Религия - [149]
Так вот откуда, из каких религиозных глубин идет это чувство вины, преступности, которое испытывает Левин. Брак его с Кити — истинное таинство, освященное церковью, благословенное Самим Господом. Когда Кити стоит перед алтарем в подвенечном уборе, она «чистейшей прелести чистейший образец». Но ведь вот совершится же и над нею уже вне церкви, как будто помимо церкви, нечто, по мнению Позднышева, «стыдное, мерзкое, свиное», и даже «не естественное», нечто, как будто действительно похожее на самое жестокое насилье, на убийство, — то, что, может быть, недаром самою природою отмечено кровью. Белые одежды девственницы запятнаются кровью. Наступит такое мгновение и для добрейшего, добродетельнейшего Левина, когда он вдруг сделается, по крайней мере, в глазах циника Позднышева, похожим на «убийцу», который «режет и тащит» убитое тело, или на того человека-зверя, который у Достоевского говорит любимой женщине: «Я вас истреблю!» Вот уже почти два тысячелетия, как мы закрываем на это глаза, стараемся об этом не думать, не говорить, пройти мимо этого. Но не видеть этого нельзя; уже все «покровы» сняты: рано или поздно мы должны будем либо отречься от всякой крови, либо освятить до конца и эту все еще не святую кровь. Вот в этой-то недостаточной, «не вмещенной» нами святости плотского, кровного соединения («вы теперь еще не можете вместить») и зародилось то чувство вины, преступности, отнюдь не реального, но нравственного порядка, которое впоследствии перед болями рожающей Кити испытывает Левин, и которое заставит Позднышева кощунствовать — видеть только мерзость запустения на святом месте пола. Все считают Анну Каренину, она сама себя считает виноватою какой-то страшною виною; но, может быть, и ее вина, как вина Левина перед Кити, тоже вовсе не реального, нравственного, а какого-то высшего, сверх-нравственного порядка, «какой-то первородный грех» всей рождаемой и рождающей твари, — грех, не искупимый никаким человеческим и уже искупленный божеским искуплением — «кровью Агнца»? Религиозное сознание современного человечества против Анны за Левина. Но если бы оно было и за нее, то, может быть, это, связанное с полом, чувство мистической вины, преступного, преступающего за все пределы жизни, не отдалило бы и ее, Анну, от Бога, а устремило бы к нему, точно так же, как Левина.

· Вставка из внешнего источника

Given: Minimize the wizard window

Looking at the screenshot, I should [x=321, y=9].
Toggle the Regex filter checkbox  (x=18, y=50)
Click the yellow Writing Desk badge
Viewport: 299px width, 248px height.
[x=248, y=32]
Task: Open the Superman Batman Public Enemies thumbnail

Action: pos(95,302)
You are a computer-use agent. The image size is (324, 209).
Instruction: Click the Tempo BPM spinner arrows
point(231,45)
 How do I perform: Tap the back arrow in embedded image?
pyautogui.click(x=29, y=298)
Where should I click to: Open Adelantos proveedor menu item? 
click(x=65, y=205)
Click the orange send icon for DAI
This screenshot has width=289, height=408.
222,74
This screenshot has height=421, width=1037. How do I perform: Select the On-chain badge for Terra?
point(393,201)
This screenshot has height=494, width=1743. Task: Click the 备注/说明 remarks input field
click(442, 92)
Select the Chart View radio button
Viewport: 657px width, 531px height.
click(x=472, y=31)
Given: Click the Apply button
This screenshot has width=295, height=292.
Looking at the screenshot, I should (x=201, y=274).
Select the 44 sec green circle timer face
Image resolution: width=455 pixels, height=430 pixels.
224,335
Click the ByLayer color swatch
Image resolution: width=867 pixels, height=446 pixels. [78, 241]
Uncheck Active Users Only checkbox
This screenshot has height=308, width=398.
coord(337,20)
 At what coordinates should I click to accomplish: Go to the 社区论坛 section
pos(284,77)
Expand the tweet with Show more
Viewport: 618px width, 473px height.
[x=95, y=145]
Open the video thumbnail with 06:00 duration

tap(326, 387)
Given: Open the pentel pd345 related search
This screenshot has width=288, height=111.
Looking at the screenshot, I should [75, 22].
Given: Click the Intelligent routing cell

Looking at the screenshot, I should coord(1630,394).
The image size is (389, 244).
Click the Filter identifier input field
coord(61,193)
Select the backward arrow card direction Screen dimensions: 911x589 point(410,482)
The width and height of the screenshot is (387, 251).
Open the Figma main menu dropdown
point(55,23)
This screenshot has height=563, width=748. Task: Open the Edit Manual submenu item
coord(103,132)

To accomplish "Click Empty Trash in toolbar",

«Боже, прости мне все!» — молится она перед смертью. «Господи, помилуй! прости, помоги!» — молится и Левин перед родами Кити. «И он, неверующий человек, — говорит Л. Толстой, — повторял эти слова не одними устами. Теперь, в эту минуту, он знал, что все не только сомнения его, но та невозможность по разуму верить, которую он знал в себе, нисколько не мешают ему обращаться к Богу. Все это теперь, как прах, слетело с его души. К кому же ему было обращаться, как не к Тому, в Чьих руках он чувствовал себя, свою душу и свою любовь?» Невинно виноватый Левин мог бы теперь точно так же молиться, как «преступный» Дмитрий Карамазов: «Господи, не суди меня. Пропусти мимо, без суда Твоего!» Без суда — ибо, что здесь, в тайне зачатия и рождения, совершается, — выше всякого, даже Твоего суда, всякого «отмщения» и «воздаяния».
Может быть, впрочем, и здесь совершается какое-то таинственное «отмщение» за какую-то таинственную вину; но и эта вина, и это отмщение с человеческою нравственностью, с человеческим злом и добром несоизмеримы.
«Вдруг раздался крик, ни на что не похожий. Крик был так страшен, что Левин даже не вскочил, но, не переводя дыхания, испуганно-вопросительно посмотрел на доктора. — Прислонившись головой к притолке, он стоял в соседней комнате и слышал чей-то, никогда не слыханный им визг, рев, и он знал, что это кричало то, что прежде было Кити».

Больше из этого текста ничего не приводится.